SHARE
Trending / January 3, 2019

Three New Features — and Key Benefits — in the New GigaVUE-OS 5.5 Release

The new year means new beginnings — and with the new GigaVUE-OS 5.5 release this means three new features you’ll want to know about:

  • Gigamon Resilient Inline Protection (GRIP™) Now Facilitates the Implementation of Inline Threat Prevention Tools Within Resilient Network Architectures and Solves the Security Blind Spot in Asymmetric Routing
  • Fabric Maps (a Feature Included With GigaVUE-FM) Now Enables Mapping of Traffic Flows Across Clusters to Scale Network Visibility Across Hundreds of Nodes
  • Centralized and Reduced Components in GigaSECURE® Cloud for AWS and Azure

Below, you’ll find details on each feature and how they can help you manage your network and security. Also, be sure to read on to the end for more information on GigaVUE-OS.

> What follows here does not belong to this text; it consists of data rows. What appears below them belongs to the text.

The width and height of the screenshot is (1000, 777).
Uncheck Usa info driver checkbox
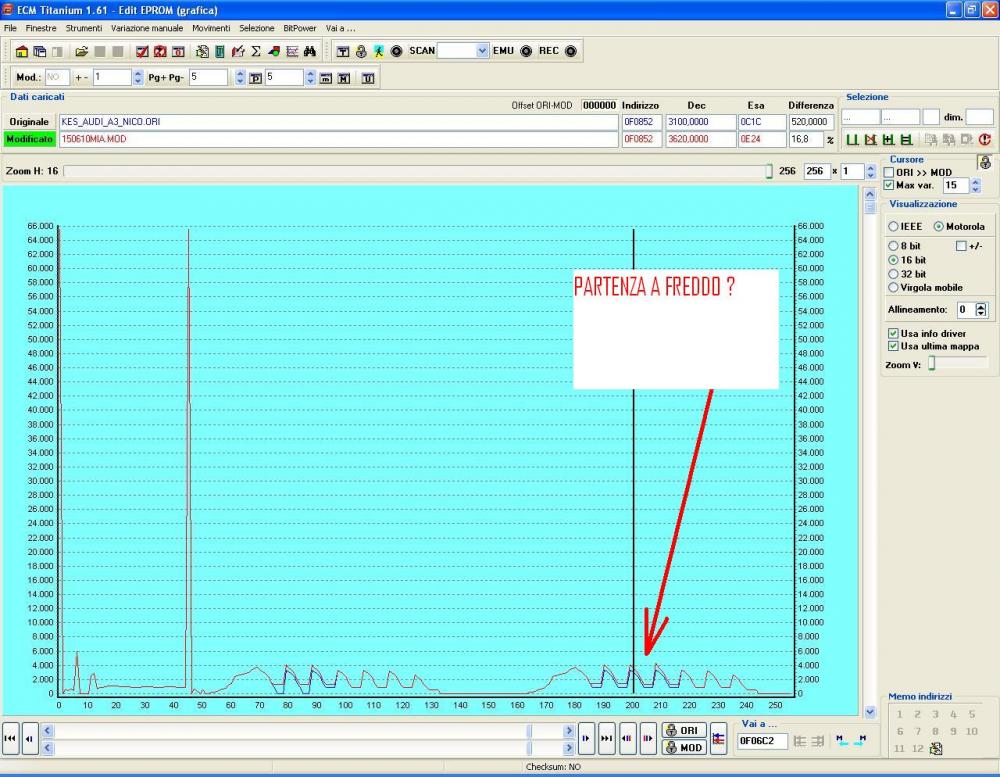click(x=894, y=334)
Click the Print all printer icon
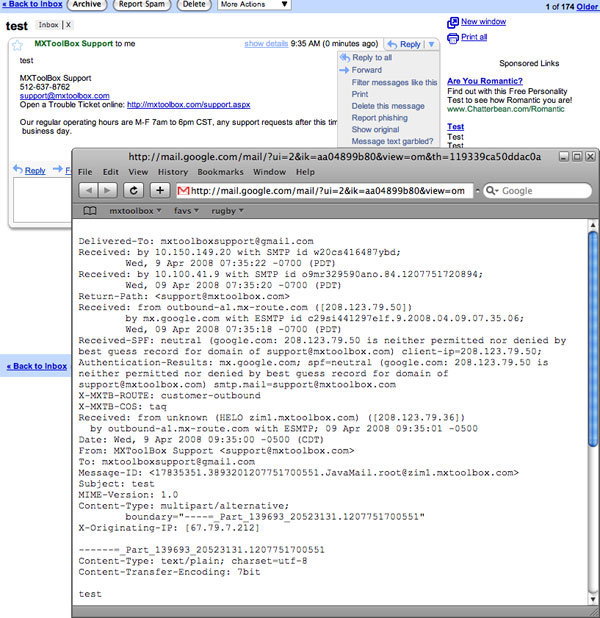This screenshot has width=600, height=618. [x=453, y=37]
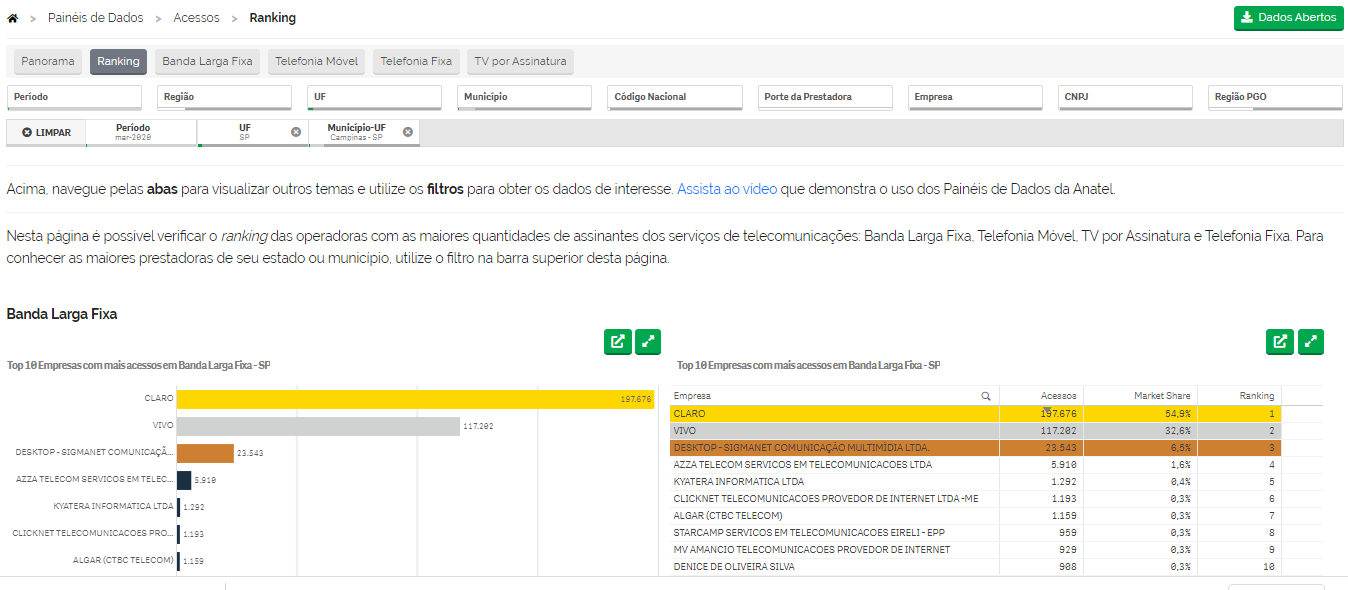
Task: Remove the Município-UF Campinas filter
Action: click(408, 132)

#1. Gigamon Resilient Inline Protection (GRIP) Now Facilitates the Implementation of Inline Threat Prevention Tools Within Resilient Network Architectures and Solves the Security Blind Spot in Asymmetric Routing

As more tools move from an out-of-band detection mode to an inline active protection mode, network resiliency becomes a particular concern. Inline security appliances, however, represent potential points of failure in the network. Whether due to a power outage, software malfunction or processing bottleneck, failing inline tools can disrupt the very applications and services they are meant to protect. Moreover, redundant network architectures are designed to be fault-resilient, but they present their own challenges when it comes to inline inspection of traffic.

GRIP (Gigamon Resilient Inline Protection) is a resilient inline architecture that utilizes the GigaVUE® HC Series nodes to address these concerns as part of the Gigamon Security Delivery Platform. GRIP leverages both inline tool redundancy and bypass protection to optimize network uptime without sacrificing security.

Multi-Path Architectures

A common way to achieve network resiliency is with active-active network configurations. These multi-path architectures form a bow-tie shape, as shown in Figure 1.

Figure 1. Bow-tie (multi-path) architecture

Active-active configurations pose challenges for threat prevention and detection because of the increased number of paths that need monitoring, as shown in Figure 2. In this example, there are four different paths that network traffic can follow, based on what is the best route available, or what has the best bandwidth available to it.

 Figure 2. Redundant network architecture where asymmetric routing leaves tools blind

If you deploy inline threat prevention tools along these lines, the proliferation of tools can quickly get costly. The more network routes you need to protect, the more tools you need to deploy. However, sending multiple network paths through a single inline tool without bypass protections voids the notion of redundancy and may send the tool more traffic than it can reliably process.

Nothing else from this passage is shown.